* WORK INSTRUCTIONS:
The data below is to be set down exactly.

(Items from a dataset)
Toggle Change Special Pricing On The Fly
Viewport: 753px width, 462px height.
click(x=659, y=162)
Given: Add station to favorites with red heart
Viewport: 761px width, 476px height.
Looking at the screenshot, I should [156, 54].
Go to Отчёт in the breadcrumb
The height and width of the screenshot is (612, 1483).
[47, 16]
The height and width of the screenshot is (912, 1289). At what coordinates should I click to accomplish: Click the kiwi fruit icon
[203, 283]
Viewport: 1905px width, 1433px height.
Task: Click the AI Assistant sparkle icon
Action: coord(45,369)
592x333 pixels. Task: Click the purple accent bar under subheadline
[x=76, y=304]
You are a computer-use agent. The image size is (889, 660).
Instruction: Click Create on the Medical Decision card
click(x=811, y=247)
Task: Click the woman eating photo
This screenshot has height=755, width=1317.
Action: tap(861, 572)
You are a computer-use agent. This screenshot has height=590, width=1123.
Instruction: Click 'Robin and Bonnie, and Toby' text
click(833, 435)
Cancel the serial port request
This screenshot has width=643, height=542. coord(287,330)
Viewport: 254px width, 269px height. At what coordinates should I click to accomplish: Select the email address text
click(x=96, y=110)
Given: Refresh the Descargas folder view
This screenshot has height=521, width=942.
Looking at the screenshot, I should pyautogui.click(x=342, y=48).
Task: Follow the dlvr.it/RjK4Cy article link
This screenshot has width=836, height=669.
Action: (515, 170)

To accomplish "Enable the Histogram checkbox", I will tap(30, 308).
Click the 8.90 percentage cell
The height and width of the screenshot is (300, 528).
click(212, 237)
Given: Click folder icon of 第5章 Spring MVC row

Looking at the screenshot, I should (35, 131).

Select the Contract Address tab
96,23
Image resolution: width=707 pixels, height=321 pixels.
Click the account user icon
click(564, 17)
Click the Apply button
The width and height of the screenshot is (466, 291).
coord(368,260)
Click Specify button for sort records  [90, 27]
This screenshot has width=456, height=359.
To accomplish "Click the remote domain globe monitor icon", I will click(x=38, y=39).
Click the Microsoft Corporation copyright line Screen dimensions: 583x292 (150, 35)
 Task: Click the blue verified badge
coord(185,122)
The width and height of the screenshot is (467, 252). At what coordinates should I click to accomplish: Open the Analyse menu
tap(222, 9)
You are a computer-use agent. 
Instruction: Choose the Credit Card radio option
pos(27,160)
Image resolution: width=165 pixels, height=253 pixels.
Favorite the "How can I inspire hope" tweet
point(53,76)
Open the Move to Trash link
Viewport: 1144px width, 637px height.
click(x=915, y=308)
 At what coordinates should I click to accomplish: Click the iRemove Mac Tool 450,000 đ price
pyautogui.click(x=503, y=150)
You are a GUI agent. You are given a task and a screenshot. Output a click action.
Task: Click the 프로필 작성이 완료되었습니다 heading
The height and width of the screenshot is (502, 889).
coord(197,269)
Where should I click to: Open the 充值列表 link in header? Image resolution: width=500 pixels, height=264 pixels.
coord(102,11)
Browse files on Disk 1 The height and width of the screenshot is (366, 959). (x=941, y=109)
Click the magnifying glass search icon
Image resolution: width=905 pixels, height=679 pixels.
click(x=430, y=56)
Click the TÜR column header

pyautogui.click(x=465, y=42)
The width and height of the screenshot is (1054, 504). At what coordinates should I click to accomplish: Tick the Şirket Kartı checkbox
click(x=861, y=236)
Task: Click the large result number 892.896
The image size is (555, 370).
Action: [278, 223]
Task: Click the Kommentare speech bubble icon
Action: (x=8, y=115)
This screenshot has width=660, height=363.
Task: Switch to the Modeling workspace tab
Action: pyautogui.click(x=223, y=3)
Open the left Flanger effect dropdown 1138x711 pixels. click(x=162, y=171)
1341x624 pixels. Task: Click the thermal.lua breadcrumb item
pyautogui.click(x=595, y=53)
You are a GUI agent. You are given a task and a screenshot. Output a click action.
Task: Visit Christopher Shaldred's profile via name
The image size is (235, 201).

* REPLY TO THE EXERCISE:
Toggle Change Special Pricing On The Fly
Viewport: 753px width, 462px height.
click(x=659, y=162)
Given: Add station to favorites with red heart
Viewport: 761px width, 476px height.
Looking at the screenshot, I should [156, 54].
Go to Отчёт in the breadcrumb
The height and width of the screenshot is (612, 1483).
[47, 16]
The height and width of the screenshot is (912, 1289). At what coordinates should I click to accomplish: Click the kiwi fruit icon
[203, 283]
Viewport: 1905px width, 1433px height.
Task: Click the AI Assistant sparkle icon
Action: coord(45,369)
592x333 pixels. Task: Click the purple accent bar under subheadline
[x=76, y=304]
You are a computer-use agent. The image size is (889, 660).
Instruction: Click Create on the Medical Decision card
click(x=811, y=247)
Task: Click the woman eating photo
This screenshot has height=755, width=1317.
Action: tap(861, 572)
You are a computer-use agent. This screenshot has height=590, width=1123.
Instruction: Click 'Robin and Bonnie, and Toby' text
click(833, 435)
Cancel the serial port request
This screenshot has width=643, height=542. coord(287,330)
Viewport: 254px width, 269px height. At what coordinates should I click to accomplish: Select the email address text
click(x=96, y=110)
Given: Refresh the Descargas folder view
This screenshot has height=521, width=942.
Looking at the screenshot, I should pyautogui.click(x=342, y=48).
Task: Follow the dlvr.it/RjK4Cy article link
This screenshot has width=836, height=669.
Action: (515, 170)

To accomplish "Enable the Histogram checkbox", I will tap(30, 308).
Click the 8.90 percentage cell
The height and width of the screenshot is (300, 528).
click(212, 237)
Given: Click folder icon of 第5章 Spring MVC row

Looking at the screenshot, I should (35, 131).

Select the Contract Address tab
96,23
Image resolution: width=707 pixels, height=321 pixels.
Click the account user icon
click(564, 17)
Click the Apply button
The width and height of the screenshot is (466, 291).
coord(368,260)
Click Specify button for sort records  [90, 27]
This screenshot has width=456, height=359.
To accomplish "Click the remote domain globe monitor icon", I will click(x=38, y=39).
Click the Microsoft Corporation copyright line Screen dimensions: 583x292 (150, 35)
 Task: Click the blue verified badge
coord(185,122)
The width and height of the screenshot is (467, 252). At what coordinates should I click to accomplish: Open the Analyse menu
tap(222, 9)
You are a computer-use agent. 
Instruction: Choose the Credit Card radio option
pos(27,160)
Image resolution: width=165 pixels, height=253 pixels.
Favorite the "How can I inspire hope" tweet
point(53,76)
Open the Move to Trash link
Viewport: 1144px width, 637px height.
click(x=915, y=308)
 At what coordinates should I click to accomplish: Click the iRemove Mac Tool 450,000 đ price
pyautogui.click(x=503, y=150)
You are a GUI agent. You are given a task and a screenshot. Output a click action.
Task: Click the 프로필 작성이 완료되었습니다 heading
The height and width of the screenshot is (502, 889).
coord(197,269)
Where should I click to: Open the 充值列表 link in header? Image resolution: width=500 pixels, height=264 pixels.
coord(102,11)
Browse files on Disk 1 The height and width of the screenshot is (366, 959). (x=941, y=109)
Click the magnifying glass search icon
Image resolution: width=905 pixels, height=679 pixels.
click(x=430, y=56)
Click the TÜR column header

pyautogui.click(x=465, y=42)
The width and height of the screenshot is (1054, 504). At what coordinates should I click to accomplish: Tick the Şirket Kartı checkbox
click(x=861, y=236)
Task: Click the large result number 892.896
The image size is (555, 370).
Action: [278, 223]
Task: Click the Kommentare speech bubble icon
Action: (x=8, y=115)
This screenshot has width=660, height=363.
Task: Switch to the Modeling workspace tab
Action: pyautogui.click(x=223, y=3)
Open the left Flanger effect dropdown 1138x711 pixels. click(x=162, y=171)
1341x624 pixels. Task: Click the thermal.lua breadcrumb item
pyautogui.click(x=595, y=53)
You are a GUI agent. You are given a task and a screenshot. Output a click action.
Task: Visit Christopher Shaldred's profile via name
The image size is (235, 201).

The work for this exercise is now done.